→ Given request:
Scale the items below from the line with "if your alerting" up to and including the line with "Switch to the", writing out every line again, requests included. Multiply each coordinate in the answers by 1.25 and round to whole numbers, with halves rounded up.

[BEGIN Entries]

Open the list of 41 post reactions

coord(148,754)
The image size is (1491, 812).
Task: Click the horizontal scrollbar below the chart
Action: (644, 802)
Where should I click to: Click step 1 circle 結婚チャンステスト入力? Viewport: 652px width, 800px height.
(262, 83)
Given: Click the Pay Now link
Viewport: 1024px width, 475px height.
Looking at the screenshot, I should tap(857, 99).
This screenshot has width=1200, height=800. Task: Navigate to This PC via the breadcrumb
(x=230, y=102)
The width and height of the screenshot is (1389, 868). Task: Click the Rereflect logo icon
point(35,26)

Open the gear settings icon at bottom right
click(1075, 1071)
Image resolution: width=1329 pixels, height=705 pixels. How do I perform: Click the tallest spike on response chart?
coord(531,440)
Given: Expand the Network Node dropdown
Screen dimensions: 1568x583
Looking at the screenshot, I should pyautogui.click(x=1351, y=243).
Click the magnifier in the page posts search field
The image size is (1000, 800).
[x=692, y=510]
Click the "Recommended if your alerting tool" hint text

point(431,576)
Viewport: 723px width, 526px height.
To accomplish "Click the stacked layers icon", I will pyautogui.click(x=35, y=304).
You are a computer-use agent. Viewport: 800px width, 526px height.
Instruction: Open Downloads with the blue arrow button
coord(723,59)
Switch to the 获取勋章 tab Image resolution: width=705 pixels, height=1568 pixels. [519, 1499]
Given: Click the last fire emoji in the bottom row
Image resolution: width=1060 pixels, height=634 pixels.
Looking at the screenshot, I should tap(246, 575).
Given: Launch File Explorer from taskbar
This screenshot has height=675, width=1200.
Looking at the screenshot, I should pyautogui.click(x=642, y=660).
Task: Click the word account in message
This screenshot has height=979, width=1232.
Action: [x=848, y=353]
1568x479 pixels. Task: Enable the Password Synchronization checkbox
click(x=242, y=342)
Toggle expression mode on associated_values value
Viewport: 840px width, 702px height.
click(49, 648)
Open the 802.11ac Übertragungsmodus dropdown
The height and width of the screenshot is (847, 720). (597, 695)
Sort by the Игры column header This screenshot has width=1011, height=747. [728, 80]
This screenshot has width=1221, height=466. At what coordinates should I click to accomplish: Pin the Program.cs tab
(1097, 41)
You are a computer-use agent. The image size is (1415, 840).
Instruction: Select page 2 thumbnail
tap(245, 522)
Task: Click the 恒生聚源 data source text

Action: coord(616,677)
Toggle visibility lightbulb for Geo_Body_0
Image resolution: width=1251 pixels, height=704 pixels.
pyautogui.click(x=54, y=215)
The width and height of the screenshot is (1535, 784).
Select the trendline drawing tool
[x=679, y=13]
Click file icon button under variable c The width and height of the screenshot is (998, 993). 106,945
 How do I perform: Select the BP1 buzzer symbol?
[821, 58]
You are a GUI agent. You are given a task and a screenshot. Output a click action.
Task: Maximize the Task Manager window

[END Entries]

→ Exercise solution:
Click the "Recommended if your alerting tool" hint text

point(539,720)
Viewport: 723px width, 526px height.
To accomplish "Click the stacked layers icon", I will pyautogui.click(x=44, y=380).
You are a computer-use agent. Viewport: 800px width, 526px height.
Instruction: Open Downloads with the blue arrow button
coord(904,74)
Switch to the 获取勋章 tab Image resolution: width=705 pixels, height=1568 pixels. [649, 1874]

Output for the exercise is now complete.